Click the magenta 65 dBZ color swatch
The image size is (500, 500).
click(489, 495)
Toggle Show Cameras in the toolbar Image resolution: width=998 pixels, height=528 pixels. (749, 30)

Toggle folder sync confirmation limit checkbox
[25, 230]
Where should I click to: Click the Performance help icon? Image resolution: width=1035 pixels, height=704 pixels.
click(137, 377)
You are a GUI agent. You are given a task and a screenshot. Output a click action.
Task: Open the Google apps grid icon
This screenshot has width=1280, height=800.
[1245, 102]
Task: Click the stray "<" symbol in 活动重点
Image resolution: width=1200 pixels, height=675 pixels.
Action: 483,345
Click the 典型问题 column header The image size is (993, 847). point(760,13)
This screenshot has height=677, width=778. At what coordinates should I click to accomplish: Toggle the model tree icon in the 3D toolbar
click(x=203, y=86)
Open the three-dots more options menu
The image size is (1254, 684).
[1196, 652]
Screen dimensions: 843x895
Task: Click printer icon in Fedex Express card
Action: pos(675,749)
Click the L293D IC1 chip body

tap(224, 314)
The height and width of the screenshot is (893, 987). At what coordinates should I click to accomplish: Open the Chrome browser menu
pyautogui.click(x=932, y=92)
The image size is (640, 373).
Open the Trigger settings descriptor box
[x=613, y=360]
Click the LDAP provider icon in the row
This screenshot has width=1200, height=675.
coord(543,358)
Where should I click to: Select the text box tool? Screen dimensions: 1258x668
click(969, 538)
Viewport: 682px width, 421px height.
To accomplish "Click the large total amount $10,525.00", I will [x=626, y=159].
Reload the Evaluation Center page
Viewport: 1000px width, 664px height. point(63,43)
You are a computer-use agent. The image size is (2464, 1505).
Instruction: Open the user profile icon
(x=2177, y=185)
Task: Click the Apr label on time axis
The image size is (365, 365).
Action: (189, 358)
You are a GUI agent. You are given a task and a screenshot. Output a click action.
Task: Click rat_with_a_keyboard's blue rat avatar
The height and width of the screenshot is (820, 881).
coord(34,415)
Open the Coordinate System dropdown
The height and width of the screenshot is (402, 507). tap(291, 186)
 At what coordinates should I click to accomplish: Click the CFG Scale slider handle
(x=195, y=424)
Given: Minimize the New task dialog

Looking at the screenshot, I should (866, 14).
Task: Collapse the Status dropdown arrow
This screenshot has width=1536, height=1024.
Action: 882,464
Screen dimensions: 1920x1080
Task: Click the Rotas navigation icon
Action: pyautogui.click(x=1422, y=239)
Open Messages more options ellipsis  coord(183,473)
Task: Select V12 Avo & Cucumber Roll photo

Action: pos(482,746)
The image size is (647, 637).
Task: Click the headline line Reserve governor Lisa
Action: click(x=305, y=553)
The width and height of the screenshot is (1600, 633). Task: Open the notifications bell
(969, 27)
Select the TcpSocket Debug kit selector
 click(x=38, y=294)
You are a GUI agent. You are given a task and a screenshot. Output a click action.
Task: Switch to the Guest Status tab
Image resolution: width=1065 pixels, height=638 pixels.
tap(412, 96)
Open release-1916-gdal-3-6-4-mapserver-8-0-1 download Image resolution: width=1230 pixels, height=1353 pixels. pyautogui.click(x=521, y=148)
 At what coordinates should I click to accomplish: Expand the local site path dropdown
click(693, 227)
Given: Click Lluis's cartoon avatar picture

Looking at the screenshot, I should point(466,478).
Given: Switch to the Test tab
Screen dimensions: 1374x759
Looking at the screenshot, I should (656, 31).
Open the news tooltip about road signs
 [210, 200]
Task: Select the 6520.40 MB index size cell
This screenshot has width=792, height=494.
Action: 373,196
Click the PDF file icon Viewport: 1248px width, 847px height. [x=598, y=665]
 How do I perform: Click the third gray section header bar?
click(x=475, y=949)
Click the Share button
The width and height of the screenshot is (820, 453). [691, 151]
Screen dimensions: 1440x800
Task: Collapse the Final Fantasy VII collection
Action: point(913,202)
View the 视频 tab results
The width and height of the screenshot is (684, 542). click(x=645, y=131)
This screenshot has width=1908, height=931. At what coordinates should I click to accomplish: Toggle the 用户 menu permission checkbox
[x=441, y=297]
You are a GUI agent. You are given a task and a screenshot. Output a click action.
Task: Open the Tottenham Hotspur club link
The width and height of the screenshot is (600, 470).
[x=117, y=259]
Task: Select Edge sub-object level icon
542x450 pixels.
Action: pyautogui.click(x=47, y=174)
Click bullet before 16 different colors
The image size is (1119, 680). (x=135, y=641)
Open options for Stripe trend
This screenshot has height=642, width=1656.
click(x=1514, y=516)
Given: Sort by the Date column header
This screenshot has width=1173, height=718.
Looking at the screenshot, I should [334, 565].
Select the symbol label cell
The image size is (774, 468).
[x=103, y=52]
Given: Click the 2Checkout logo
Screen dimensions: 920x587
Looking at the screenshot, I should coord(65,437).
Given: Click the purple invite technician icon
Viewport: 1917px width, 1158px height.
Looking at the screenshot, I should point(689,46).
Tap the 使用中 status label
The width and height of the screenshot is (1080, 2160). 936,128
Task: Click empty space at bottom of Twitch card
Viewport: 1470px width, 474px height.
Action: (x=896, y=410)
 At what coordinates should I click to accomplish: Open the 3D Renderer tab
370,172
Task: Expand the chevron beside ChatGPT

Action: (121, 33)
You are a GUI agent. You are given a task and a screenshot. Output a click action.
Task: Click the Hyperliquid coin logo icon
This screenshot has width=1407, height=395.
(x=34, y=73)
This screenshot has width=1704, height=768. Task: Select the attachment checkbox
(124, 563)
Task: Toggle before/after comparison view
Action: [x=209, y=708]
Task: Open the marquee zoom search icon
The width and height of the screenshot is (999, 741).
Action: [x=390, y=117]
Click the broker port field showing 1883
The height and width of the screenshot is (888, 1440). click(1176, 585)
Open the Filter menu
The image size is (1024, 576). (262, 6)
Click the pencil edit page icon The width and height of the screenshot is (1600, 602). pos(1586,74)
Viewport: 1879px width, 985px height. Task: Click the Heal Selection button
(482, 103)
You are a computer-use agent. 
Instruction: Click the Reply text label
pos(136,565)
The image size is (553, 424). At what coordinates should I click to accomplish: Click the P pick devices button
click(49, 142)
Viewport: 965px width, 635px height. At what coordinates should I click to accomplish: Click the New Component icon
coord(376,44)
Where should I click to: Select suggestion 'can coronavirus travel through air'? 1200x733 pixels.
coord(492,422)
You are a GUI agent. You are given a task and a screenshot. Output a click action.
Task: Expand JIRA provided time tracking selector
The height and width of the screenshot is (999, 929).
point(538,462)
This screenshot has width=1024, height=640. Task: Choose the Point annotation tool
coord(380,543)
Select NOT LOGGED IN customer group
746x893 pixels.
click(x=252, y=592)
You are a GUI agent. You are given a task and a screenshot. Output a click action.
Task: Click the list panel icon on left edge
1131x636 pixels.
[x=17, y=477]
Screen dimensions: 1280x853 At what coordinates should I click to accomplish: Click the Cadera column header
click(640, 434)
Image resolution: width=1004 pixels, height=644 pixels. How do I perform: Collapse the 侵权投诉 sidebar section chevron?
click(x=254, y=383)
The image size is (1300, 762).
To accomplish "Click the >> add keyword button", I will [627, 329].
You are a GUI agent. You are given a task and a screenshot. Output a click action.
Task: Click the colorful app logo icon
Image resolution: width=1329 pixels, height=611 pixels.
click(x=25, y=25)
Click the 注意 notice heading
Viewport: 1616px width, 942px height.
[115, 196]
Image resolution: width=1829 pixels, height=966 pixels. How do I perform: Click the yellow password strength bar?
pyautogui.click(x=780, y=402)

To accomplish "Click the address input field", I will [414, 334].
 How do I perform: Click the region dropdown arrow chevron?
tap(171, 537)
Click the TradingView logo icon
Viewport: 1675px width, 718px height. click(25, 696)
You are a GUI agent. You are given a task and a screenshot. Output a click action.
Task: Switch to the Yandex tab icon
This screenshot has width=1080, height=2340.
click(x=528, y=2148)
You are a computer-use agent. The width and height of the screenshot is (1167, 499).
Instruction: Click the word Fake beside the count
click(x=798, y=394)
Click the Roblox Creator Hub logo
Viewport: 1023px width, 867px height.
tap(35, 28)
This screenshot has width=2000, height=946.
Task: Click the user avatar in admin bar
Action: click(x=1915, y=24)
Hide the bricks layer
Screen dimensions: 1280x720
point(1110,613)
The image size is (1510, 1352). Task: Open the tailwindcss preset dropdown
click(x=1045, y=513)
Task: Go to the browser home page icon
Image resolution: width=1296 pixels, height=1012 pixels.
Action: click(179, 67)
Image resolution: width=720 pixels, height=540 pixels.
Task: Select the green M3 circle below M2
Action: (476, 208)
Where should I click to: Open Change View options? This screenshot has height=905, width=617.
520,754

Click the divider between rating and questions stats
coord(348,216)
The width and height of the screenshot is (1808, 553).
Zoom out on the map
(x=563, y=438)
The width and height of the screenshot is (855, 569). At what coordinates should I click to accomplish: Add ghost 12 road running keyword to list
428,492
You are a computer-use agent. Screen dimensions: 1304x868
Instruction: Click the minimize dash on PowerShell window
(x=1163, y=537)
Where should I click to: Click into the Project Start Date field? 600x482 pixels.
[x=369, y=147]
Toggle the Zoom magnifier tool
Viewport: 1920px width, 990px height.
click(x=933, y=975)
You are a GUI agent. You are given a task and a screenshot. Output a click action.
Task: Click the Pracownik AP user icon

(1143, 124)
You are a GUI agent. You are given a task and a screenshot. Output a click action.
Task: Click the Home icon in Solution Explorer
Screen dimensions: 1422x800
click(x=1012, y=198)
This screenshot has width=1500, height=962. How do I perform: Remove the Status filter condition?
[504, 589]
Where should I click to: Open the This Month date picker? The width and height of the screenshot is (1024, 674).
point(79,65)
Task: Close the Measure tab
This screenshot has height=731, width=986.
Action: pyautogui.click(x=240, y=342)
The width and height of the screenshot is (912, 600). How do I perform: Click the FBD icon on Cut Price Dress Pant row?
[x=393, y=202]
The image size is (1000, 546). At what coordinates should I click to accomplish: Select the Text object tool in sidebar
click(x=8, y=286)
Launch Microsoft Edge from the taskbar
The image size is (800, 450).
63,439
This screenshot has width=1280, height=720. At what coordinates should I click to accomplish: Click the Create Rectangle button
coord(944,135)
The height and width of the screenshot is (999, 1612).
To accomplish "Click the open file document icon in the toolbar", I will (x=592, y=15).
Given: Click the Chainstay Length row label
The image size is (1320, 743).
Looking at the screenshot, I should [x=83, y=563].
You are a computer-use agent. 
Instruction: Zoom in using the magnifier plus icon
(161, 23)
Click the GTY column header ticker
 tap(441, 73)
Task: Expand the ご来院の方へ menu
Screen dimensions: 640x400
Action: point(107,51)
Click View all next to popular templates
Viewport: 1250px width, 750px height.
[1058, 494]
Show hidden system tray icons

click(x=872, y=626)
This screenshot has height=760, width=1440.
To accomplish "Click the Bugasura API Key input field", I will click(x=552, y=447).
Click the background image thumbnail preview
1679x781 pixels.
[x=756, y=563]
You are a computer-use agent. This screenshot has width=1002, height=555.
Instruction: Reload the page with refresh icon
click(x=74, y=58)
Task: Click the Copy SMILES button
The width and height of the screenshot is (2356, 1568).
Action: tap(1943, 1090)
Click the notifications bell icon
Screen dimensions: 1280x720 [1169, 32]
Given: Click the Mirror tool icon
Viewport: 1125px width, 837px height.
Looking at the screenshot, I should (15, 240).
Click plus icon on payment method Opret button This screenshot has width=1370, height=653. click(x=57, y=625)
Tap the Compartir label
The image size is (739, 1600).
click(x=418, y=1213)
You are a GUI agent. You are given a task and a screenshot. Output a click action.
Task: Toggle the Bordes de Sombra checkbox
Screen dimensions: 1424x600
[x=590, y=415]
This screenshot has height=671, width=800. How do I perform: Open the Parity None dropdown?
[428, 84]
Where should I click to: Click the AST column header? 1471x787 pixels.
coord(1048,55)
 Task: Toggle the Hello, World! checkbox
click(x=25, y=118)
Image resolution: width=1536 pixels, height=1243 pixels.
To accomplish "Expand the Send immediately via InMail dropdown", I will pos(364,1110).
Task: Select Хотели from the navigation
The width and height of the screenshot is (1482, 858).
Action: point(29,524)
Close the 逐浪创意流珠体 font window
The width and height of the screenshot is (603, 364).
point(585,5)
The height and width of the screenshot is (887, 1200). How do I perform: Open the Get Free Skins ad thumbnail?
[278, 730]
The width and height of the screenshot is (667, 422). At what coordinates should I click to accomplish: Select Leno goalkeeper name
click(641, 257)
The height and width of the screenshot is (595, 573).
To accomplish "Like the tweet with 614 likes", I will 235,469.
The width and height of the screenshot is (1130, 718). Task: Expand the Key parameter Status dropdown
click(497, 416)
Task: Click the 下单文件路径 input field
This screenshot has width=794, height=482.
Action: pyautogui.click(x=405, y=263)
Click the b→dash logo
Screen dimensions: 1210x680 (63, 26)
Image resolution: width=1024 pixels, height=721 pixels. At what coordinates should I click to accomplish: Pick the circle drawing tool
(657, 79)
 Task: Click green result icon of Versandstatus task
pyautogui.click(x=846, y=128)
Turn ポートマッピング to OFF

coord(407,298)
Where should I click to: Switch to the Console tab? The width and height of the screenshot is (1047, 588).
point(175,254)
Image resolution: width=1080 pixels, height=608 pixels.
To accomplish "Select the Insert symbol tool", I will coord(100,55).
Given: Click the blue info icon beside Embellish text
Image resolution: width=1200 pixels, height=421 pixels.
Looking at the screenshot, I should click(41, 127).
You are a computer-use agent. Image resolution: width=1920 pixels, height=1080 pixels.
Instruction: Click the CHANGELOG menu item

Exercise requirements =
Go through the listing above and return every line where the word "from" occurs.

Written solution =
Launch Microsoft Edge from the taskbar
Task: Select Хотели from the navigation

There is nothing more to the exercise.